No hay en los movimientos de la vida
ni un asomo de precipitación,
en sus prerrogativas sólo cabe la espera,
la paciencia que hace hermosos los árboles,
azules las montañas,
caudalosos los ríos.
El ritmo pausado, por otra parte, aumenta nuestro nivel de conciencia y de empatía. Nos centra en el presente (“Amo la eternidad de un solo instante”). Nos re-liga a las cosas:
Te hablo por instinto,
por un hermanamiento visionario
con todo lo que existe.
Basilio Sánchez se subleva contra la dictadura de la tecnología, contra la tiranía de las distracciones, contra el látigo del reloj que nos aleja de nosotros y de aquello que amamos.
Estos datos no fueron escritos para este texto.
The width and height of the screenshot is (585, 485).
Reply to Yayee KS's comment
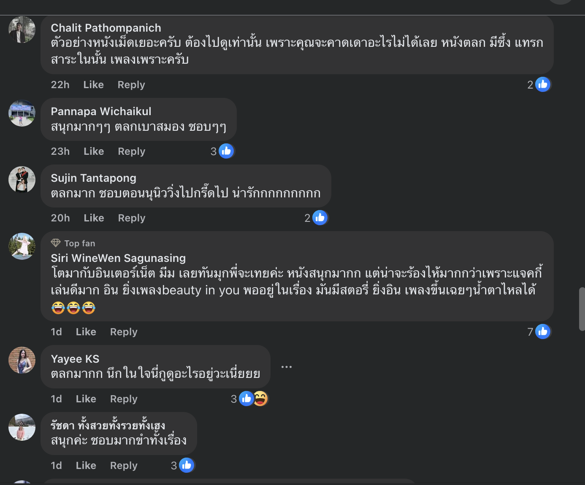(124, 399)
De ahí la importancia de algunos símbolos (la nieve, el pájaro), bastiones elegantes contra la hiperactividad del mundo que vivimos.
El tiempo es esencial para que los frutos maduren. Disfrútenlo antes de que se acabe.
Con los años
nos sobran las palabras,
pero nos falta tiempo.
Cultiven la paciencia.
Lo bueno de esta vida es que lo extraordinario siempre está por llegar.
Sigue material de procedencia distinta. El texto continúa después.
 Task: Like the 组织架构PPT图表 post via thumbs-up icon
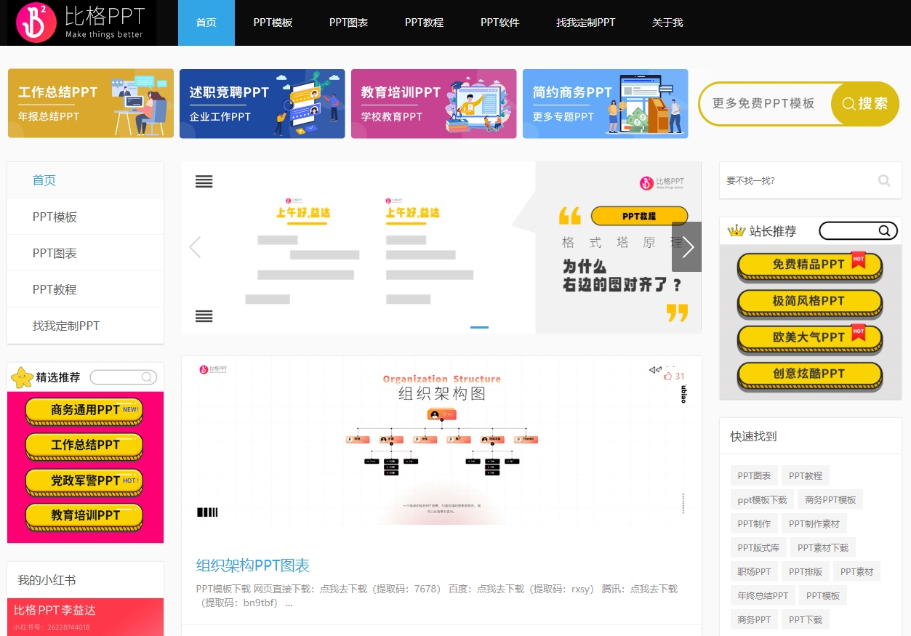[x=669, y=376]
La obra de Basilio Sánchez (1958) rebasa ya la decena de poemarios con la publicación de “El baile de los pájaros” (Pre-Textos. Valencia, 2023). Reconocido con galardones como el “Unicaja”, “Tiflos”, “Ricardo Molina”, “Loewe” …, su quehacer es un compendio de palabra serena y madurada, de verso sostenido y sugeridor.
Licenciado en Medicina y Cirugía, y especialista en medicina intensivista -especialidad que ejerce en el Hospital Universitario de su ciudad natal- vivió muy de cerca la pandemia y sus efectos. Tal vez, por eso, en el pórtico de esta entrega de cuenta de cómo era su regreso a casa, en donde “me invadían la alegría de los pájaros, el fervor de lo vivo, la elocuencia sencilla de las cosas que, desde su constancia, desde su luminosa levedad, en el baile secreto y silencioso de sus significados, parecían sugerirme, a su manera, esas pocas verdades esenciales que, al cabo de los años, cuando todo comienza a percibirse desde cierta distancia, se nos vuelven de pronto imprescindibles”.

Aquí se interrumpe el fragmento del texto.